I'm not convinced that the wording here "changed" in the sense it being normal in 1911 and rare now. Euler spoke of recurring decimals as definite, not variable quantities in the 1700s, and the textbook Introduction to Algebra by G. Chrystal first printed in 1898 clearly does so too (first screenshot)

Regarding S_∞ actually I think the language hasn't changed, but that book he's quoting is a little sloppily written here. The second screenshot is the modern development, including the "S_∞ = a/(1-r)", from the A-level textbook he's using.

The third screenshot is from the bottom of page 172 of Second Algebra which he clipped, and the top of 173. Notice in fact that the authors abandon the language of "S_∞ approaches..." in favour of giving it a definite value. Their treatment on p173 is in fact quite clear and in contradiction with the Smart Man's conclusion: "when we speak of the sum of the series, we **mean the limit**". From what he says, I don't think he is quite capable of understanding what a mathematician is saying when they say, "by these words we mean this thing", else he wouldn't have underlined all those words which contradict him :P

Further to this, on p175 there is the fourth screenshot, which says that (when x < 1), "the sum of the series 1 + x + x² + x³ + ... is a definite number". "Definite numbers" are just themselves; they don't change and cannot "approach" anything.
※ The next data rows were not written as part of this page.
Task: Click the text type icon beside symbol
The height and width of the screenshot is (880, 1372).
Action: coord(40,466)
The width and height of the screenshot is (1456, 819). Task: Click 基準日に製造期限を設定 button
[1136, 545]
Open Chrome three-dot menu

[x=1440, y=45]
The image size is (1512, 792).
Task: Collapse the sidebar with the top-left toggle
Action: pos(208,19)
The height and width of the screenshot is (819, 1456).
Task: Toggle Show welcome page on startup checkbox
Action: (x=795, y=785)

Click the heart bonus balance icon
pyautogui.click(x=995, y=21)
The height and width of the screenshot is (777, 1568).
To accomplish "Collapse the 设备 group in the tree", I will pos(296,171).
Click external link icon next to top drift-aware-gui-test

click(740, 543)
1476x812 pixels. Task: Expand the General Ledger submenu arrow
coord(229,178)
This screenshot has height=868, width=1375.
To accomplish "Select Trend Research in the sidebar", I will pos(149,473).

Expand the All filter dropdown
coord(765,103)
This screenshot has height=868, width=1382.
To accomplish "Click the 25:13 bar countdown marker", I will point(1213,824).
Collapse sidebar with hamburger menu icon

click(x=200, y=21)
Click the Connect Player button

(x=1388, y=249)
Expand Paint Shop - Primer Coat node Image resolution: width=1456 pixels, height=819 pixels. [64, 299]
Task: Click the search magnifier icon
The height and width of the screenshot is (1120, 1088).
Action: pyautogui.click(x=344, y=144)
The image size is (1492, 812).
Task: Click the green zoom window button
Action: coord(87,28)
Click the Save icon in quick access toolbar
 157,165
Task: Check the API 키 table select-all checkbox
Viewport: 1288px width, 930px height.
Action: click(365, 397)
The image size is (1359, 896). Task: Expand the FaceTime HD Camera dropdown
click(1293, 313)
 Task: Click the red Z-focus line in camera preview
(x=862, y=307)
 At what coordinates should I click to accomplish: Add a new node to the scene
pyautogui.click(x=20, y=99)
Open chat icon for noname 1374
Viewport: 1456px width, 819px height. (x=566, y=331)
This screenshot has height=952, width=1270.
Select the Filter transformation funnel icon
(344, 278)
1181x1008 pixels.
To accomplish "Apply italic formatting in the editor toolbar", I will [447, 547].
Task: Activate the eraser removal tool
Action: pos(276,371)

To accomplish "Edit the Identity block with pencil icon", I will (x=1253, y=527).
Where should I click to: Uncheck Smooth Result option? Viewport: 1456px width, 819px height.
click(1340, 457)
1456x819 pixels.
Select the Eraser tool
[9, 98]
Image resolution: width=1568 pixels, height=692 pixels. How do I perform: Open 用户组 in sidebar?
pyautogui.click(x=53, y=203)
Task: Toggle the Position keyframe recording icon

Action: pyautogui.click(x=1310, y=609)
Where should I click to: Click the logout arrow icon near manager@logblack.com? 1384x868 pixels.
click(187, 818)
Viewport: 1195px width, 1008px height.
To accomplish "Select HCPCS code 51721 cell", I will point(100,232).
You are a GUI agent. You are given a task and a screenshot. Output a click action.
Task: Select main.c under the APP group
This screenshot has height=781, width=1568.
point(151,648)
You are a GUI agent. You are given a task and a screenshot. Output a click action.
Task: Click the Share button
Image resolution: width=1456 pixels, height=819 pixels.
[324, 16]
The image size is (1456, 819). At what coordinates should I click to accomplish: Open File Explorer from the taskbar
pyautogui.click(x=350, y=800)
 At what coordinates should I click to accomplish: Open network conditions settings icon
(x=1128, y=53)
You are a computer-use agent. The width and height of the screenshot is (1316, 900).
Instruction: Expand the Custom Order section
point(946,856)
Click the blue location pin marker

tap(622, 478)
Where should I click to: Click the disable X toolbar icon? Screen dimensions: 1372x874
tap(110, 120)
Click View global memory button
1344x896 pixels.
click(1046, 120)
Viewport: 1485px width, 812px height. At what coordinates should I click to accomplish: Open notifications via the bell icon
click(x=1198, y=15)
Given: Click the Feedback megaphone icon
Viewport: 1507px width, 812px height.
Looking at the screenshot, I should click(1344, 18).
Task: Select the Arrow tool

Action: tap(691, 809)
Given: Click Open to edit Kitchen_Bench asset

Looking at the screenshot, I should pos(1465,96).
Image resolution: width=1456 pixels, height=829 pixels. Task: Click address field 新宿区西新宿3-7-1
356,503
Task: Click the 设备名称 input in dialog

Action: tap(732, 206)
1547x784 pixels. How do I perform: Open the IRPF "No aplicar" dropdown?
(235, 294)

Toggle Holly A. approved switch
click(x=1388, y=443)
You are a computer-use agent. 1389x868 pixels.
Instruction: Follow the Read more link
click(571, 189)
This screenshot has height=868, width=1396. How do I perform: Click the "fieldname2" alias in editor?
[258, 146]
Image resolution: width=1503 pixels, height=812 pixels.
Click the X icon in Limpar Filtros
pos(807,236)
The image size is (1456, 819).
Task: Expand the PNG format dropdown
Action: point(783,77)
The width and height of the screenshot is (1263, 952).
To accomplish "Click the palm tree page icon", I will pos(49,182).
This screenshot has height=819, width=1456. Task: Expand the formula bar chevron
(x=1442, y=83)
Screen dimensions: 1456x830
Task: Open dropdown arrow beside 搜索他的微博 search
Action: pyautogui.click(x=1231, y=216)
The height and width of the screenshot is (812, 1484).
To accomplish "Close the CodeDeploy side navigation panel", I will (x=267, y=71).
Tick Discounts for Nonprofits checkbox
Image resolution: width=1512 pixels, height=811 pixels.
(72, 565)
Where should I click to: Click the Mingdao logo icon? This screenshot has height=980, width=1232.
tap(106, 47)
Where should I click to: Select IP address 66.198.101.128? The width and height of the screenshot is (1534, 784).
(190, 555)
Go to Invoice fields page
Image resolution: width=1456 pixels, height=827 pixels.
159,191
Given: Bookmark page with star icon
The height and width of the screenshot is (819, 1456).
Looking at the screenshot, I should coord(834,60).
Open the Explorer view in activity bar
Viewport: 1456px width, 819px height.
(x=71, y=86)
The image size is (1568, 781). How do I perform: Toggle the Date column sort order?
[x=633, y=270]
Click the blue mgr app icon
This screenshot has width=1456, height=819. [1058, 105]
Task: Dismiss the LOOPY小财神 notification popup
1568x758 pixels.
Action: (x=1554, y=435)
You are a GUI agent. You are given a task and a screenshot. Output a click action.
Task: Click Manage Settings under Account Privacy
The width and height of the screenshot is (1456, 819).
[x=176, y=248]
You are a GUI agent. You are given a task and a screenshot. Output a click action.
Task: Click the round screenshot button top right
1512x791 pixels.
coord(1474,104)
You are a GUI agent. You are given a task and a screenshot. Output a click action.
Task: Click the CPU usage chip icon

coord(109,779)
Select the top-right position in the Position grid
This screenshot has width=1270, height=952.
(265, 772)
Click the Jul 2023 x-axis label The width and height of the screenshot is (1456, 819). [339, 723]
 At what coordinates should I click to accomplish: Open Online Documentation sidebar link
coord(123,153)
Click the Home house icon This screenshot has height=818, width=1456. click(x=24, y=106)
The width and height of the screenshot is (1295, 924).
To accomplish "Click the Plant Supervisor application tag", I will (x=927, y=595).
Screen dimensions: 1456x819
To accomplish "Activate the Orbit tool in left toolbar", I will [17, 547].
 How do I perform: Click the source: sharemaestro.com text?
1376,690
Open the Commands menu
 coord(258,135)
I am ashamed that I skipped over his screenshot of p176, because that finally actually clarifies what he thinks recurring decimal notation means in a way that his posts dating back to 2024 failed to. Presumably he also thinks infinite summation is similarly a "variable" waiting for you to decide how many terms to add up.

Sadly he doesn't have the ability to explain this: he doesn't write, "0.999... ≠ 1 because the notation on the left does not denote a specific number, but is a placeholder for one of 0.9, 0.99, 0.999, ... and 1 is not any one of those". Instead he ridicules and dodges questions. And sadly, while he'll probably never respond to this way of putting things, even if he did he would not be able to understand or admit that his preferred language, from one textbook written over 100 years ago, is not standard and that in the language used by everyone else, 0.999... denotes a single, definite number, and that number is 1.

I think this way of writing maths invites such imprecise thinking though - do you agree? If we see a symbol used *as a number* the way recurring decimals universally are, then I think it will always lead to people treating them as a particular number.